09/04/2026 - 10:24 | Atualizada em 09/04/2026 - 10:39
Cícero Henrique
A eventual ascensão de Otaviano Pivetta ao comando pleno do Executivo estadual impõe um teste imediato de liderança: a capacidade de romper com vícios administrativos herdados e reconfigurar uma máquina pública que, sob a gestão de Mauro Mendes, acumulou críticas em áreas sensíveis. Mais do que uma troca de nomes, o momento exige um gesto político claro de independência e compromisso com resultados concretos, sob pena de continuidade de práticas que já demonstraram sinais de esgotamento.
Nos bastidores, a permanência de parte significativa do secretariado é vista como um entrave à eficiência administrativa. Há setores inteiros marcados por baixa entrega, desorganização e falhas de gestão que impactam diretamente serviços essenciais à população. A inércia diante desse cenário pode custar caro politicamente, sobretudo em um contexto em que a sociedade demonstra crescente intolerância com a má gestão e a falta de respostas rápidas.
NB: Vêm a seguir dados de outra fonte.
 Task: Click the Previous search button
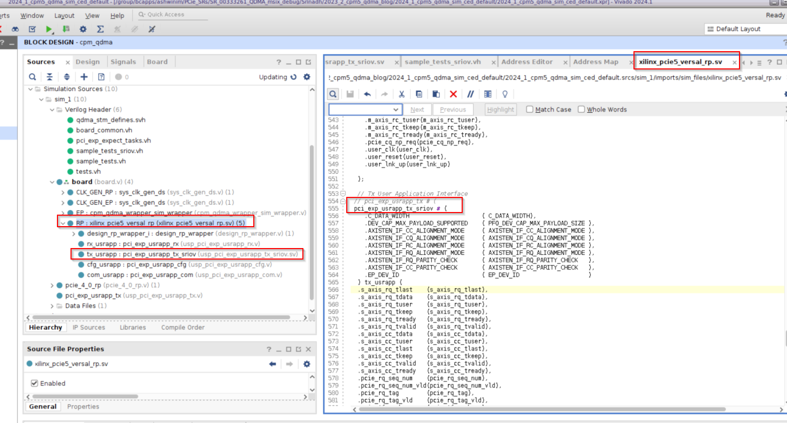tap(452, 110)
A crítica mais contundente, no entanto, recai sobre a permanência de agentes públicos que carregam pendências judiciais ou histórico de problemas financeiros não resolvidos. A ocupação de cargos estratégicos por figuras que enfrentam questionamentos dessa natureza fragiliza a credibilidade institucional e levanta dúvidas sobre critérios de nomeação. A administração pública exige não apenas competência técnica, mas também conduta ilibada e coerente com os princípios da legalidade e moralidade.
Além disso, a percepção de que alguns integrantes do alto escalão evitam enfrentar a Justiça ou postergam responsabilidades pessoais cria um desgaste desnecessário para o governo. A imagem de gestores que “se escondem” de obrigações legais é incompatível com o rigor exigido de quem administra recursos públicos. Esse tipo de postura contamina a gestão como um todo e compromete a confiança da população nas instituições.
Se pretende consolidar uma marca própria e se distanciar de críticas acumuladas, Pivetta precisa agir com rapidez e firmeza. A reformulação do secretariado não deve ser vista como ruptura política, mas como medida administrativa indispensável para restaurar eficiência, credibilidade e alinhamento ético. Em tempos de cobrança intensa por transparência e resultados, manter estruturas ineficazes é mais do que um erro estratégico — é um risco direto à governabilidade.